Phony Sedon-y meet Social Ecology

hikers-Boynton-Sedona
I mentioned in my last post that I’d had a visceral negative reaction to Sedona — undeniably one of the most beautiful places on earth — which surprised and dismayed me. I had a vague sense that I was offended by the opulence and pseudo-spiritualism of the place, but that didn’t completely explain my snarky attitude which, I’ve come to understand, usually masks a deeper response to perceived injustice or dashed hopes.

I found an answer in the form of a book I happened to pull from my brother’s bookshelf: An American Child Supreme — the education of a liberation ecologist, by John Nichols. It’s a memoir of sorts, and tries to decipher how any of us — born into a culture that very nearly ensures that we become bigots, greedy consumers, warmongers, and environmental parasites — develops a social conscience.

John Nichols tells of the life-changing — often seemingly innocuous — events, people and books that transformed him from a product of a privileged upbringing and Mayflower pedigree to a liberation ecologist (as opposed to naturalist or environmentalist), a more radical superstratum of social ecology.

I won’t go into any of that, although it was fascinating to me. I’ll just write the words that I scratched frantically into my little notebook so I’d not lose them or allow myself to forget them. I wasn’t sure how they related to Sedona, but somehow they did.

Myself, I do not have the courage or the fanaticism that motivated Diana Oughton (of the Weather Underground) to build bombs, but I cannot envision the changes we need without some sort of apocalyptic reaction against the current levels of violence generated by the daily economic activities of the multinationals that feed and clothe us.

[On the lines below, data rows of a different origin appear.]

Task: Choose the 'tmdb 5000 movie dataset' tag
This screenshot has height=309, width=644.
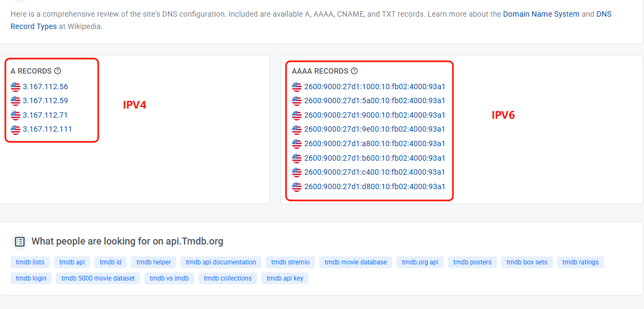Action: 98,278
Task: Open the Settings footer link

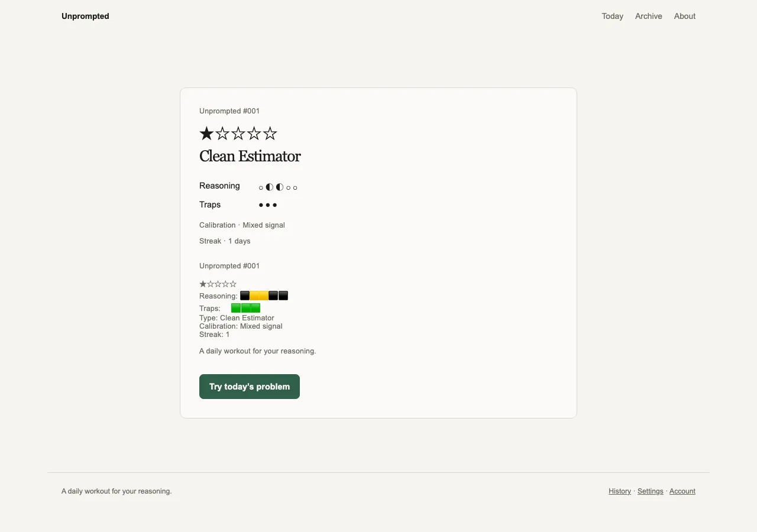Action: tap(651, 491)
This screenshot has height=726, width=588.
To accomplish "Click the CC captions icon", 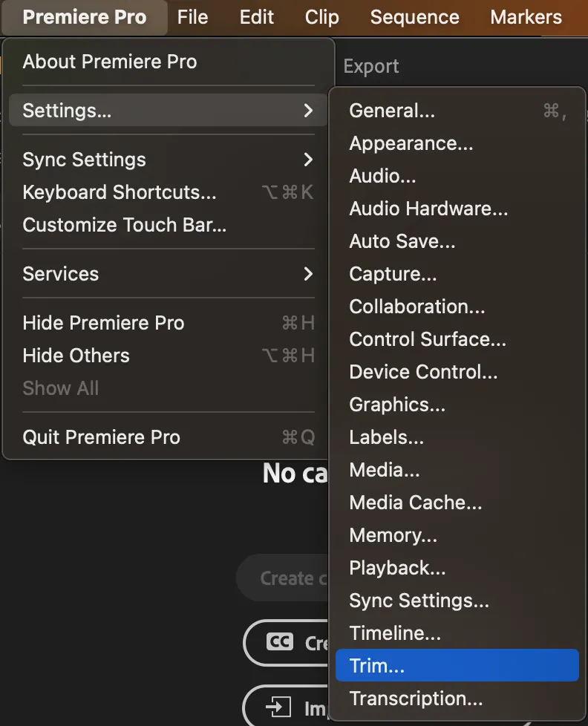I will [280, 641].
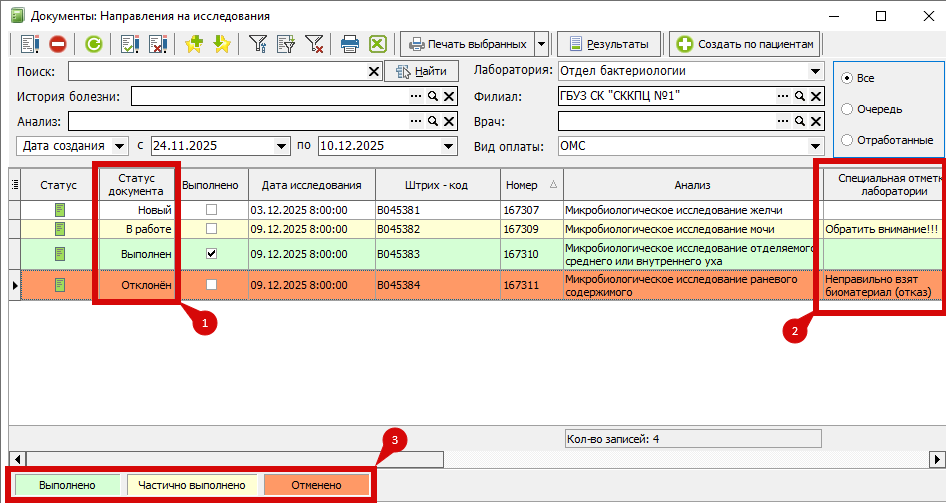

Territorial shooting wars are only a small fraction of the greater (and more horrific) violence of a world market that levels forests, pollutes the oceans, impoverishes people and toxifies topsoil in order to bring us our hamburgers, polyester golf slacks, and Marlboro cigarettes. “The human murder by poverty in Latin America is secret,” writes Eduard Galeano. “Every year, without making a sound, three Hiroshima bombs explode over communities that have become accustomed to suffering with clenched teeth. This systemic violence is not apparent but is real and constantly increasing: its holocausts are not made known in the sensational press but in Food and Agricultural Organization statistics.”

Environmental collapse is now universally caused by monopoly capital plundering earth’s biological and human resources for profit. The profit is generated by the labor of those underdogs, whose energy is thus co-opted to destroy the environment. This means that our most destructive environmental problems are tied to their inequality. . . . That inequality is causing a downward social spiral on earth and eco-devastation. Profit requires demolition. The racism that deforms our nation (and the globe) is a tool used by a capitalist society to maintain class divisions for profit-making reasons, so racism is also a main component of biosystem toxicity.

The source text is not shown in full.